* TASK TO CARRY OUT:
Work through the entries below and show every line in which "computer" is found.

* RECORDS:
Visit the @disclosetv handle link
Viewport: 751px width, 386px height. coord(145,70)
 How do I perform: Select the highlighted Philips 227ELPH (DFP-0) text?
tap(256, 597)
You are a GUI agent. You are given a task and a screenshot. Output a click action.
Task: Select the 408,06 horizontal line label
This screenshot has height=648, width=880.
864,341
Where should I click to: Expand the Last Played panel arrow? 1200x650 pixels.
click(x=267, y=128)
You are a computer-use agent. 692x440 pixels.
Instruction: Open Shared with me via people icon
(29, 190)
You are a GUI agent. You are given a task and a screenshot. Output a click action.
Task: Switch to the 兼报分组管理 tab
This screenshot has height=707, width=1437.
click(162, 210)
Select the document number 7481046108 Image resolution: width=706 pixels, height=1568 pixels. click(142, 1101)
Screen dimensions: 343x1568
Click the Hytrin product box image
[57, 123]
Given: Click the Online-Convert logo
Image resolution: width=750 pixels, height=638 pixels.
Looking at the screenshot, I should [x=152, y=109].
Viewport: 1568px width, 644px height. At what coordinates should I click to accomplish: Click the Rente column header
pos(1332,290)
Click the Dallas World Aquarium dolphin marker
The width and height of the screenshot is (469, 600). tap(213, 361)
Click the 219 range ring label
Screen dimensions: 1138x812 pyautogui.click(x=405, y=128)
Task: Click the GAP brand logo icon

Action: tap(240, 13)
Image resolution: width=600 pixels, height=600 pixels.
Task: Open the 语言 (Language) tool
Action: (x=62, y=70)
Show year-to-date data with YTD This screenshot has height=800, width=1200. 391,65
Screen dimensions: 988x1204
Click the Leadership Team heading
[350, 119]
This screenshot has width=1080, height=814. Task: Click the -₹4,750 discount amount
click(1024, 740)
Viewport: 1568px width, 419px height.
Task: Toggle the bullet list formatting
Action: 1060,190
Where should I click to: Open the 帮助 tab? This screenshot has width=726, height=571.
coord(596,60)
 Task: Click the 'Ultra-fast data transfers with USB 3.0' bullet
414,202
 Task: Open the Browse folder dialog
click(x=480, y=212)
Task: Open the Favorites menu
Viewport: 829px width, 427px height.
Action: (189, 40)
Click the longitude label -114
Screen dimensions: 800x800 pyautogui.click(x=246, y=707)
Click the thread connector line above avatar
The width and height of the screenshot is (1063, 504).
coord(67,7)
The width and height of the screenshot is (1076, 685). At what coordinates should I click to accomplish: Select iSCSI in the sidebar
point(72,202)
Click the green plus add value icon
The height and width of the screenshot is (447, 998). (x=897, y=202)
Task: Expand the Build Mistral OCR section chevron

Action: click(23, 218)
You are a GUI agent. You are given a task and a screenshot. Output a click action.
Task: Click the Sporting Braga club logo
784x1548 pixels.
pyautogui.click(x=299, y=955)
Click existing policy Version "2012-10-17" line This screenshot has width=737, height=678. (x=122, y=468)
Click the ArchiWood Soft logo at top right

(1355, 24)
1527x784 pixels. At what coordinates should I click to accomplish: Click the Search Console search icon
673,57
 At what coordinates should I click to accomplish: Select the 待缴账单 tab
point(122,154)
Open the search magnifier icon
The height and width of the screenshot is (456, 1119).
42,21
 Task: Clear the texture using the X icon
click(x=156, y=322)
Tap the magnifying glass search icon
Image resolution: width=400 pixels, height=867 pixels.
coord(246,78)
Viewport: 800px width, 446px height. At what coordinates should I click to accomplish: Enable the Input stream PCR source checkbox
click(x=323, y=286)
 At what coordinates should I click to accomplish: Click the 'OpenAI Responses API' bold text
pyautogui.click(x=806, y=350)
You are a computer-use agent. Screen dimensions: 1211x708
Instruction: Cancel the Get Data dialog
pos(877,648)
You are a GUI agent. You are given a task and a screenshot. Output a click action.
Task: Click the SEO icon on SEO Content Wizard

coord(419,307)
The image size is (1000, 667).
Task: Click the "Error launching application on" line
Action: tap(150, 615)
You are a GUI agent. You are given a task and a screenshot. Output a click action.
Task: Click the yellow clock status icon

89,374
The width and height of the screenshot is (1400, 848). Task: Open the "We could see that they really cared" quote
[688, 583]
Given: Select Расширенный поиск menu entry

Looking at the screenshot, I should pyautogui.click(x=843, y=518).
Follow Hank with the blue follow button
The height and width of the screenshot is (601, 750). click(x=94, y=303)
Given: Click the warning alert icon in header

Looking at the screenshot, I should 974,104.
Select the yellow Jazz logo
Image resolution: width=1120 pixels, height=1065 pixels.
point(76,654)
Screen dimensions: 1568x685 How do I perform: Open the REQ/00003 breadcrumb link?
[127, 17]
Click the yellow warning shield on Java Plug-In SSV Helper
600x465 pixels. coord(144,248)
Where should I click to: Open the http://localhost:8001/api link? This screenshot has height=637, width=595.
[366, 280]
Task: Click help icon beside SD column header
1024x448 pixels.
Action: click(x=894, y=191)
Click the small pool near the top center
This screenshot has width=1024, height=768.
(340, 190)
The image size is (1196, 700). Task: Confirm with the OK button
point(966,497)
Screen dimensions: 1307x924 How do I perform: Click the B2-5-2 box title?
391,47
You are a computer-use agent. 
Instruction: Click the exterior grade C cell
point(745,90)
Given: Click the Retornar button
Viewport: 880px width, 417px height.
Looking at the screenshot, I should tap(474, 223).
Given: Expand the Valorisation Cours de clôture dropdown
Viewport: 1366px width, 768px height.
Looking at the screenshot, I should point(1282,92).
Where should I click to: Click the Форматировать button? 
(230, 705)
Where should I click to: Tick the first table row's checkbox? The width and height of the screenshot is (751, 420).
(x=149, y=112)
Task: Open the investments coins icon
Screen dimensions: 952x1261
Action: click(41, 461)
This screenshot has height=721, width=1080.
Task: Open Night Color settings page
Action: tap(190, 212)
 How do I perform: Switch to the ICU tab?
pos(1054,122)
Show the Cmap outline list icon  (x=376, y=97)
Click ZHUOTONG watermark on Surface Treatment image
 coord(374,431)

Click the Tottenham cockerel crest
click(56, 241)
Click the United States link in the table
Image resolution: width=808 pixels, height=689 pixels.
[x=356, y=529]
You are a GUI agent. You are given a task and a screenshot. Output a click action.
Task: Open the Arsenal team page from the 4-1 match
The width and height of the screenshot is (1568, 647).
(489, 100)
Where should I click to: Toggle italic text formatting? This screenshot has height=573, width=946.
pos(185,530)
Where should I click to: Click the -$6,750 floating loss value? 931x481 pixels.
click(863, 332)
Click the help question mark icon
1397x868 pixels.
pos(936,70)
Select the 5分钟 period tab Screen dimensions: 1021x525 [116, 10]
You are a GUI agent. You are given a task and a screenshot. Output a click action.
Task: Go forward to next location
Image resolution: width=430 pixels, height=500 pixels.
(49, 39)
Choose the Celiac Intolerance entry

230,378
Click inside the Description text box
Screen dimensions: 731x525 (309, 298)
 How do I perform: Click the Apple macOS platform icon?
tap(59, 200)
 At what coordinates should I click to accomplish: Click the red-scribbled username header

* ANSWER TO THE EXERCISE:
You are a computer-use agent. 692x440 pixels.
You are a computer-use agent. Screen dimensions: 1211x708
You are a computer-use agent. 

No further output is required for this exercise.